課題: 「Viewport: 1212px width, 645px height.」を含む行から始めて「pos(1065,614)」を含む行で終わるまで、両端の行も含めて一字一句変えずに書き写すこと。

入力データ:
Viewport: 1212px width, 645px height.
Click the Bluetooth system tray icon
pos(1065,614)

--

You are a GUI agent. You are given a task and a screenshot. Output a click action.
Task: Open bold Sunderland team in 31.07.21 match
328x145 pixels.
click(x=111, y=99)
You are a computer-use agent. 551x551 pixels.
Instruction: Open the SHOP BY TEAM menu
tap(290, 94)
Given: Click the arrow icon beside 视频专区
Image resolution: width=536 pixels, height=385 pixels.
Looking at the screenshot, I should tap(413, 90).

==

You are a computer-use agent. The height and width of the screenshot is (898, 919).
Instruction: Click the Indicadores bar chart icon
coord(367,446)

出力結果:
Viewport: 1212px width, 645px height.
Click the Bluetooth system tray icon
pos(1065,614)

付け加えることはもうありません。